CHWs integrated into headache medicine, neurology, or primary care clinics could provide principal illness navigation services such as helping coordinate access to medications and addressing nonmedical drivers of health (eg, transportation challenges, economic insecurity). These services should be billed outside the physician appointment by the CHW. These services generate additional nonphysician revenue into the practice while helping close care gaps and optimizing patient care outcomes. Three primary optimized migraine care needs—screening and diagnosis, access to qualified providers, and appropriate therapy—are all services that may be facilitated by CHWs. 

The greatest opportunity for health care benefit occurs when CHWs coordinate with other CHWs.
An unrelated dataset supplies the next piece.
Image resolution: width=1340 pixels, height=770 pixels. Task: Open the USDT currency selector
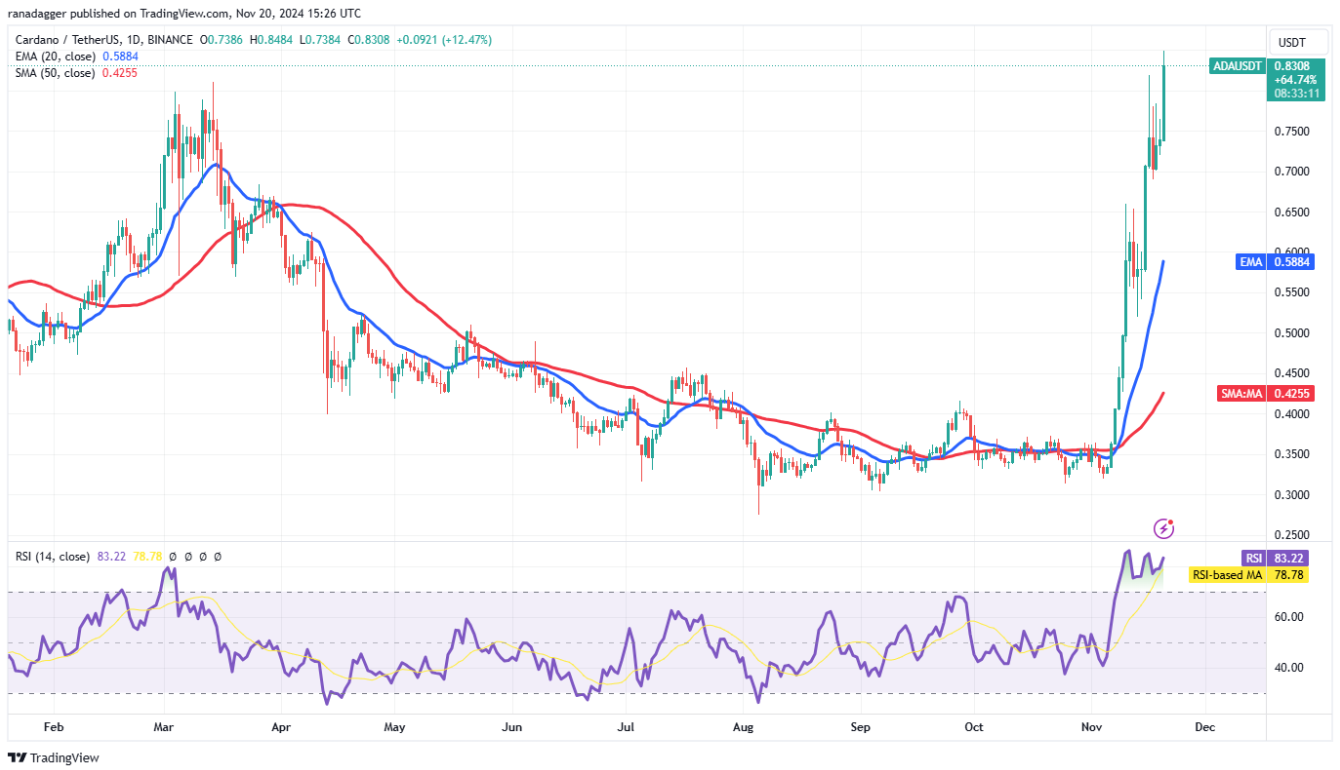coord(1296,42)
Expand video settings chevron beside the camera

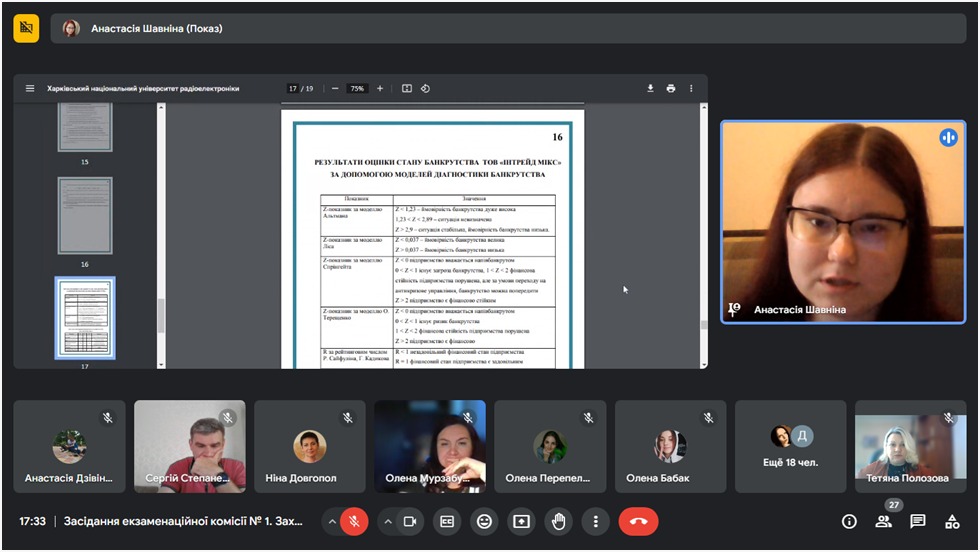click(387, 521)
For example, the coordination of step therapy, prior authorization paperwork, and other administrative challenges may be best suited as an interaction between a CHW in a provider’s office and a CHW in a pharmacy. Pharmacy-based CHWs can administer the ID Migraine tool and can provide prompt referral and scheduling for people with a high risk of migraine. Pharmacy-based models use principal illness navigation as the framework for sustainable models that may be replicated and delivered in partnership with other providers. 

Summary
CHWs provide services in the communities where people live. CHWs know how to navigate the social challenges in local communities as well as the medical system. Integration of CHWs in pharmacies has created new models to optimize patient care through gap closure programs, new sustainable revenue opportunities, and community outreach. To improve the burden of disease in migraine, we need to expand the workforce. Trained CHWs can help close the gap for communities with unmet migraine care needs.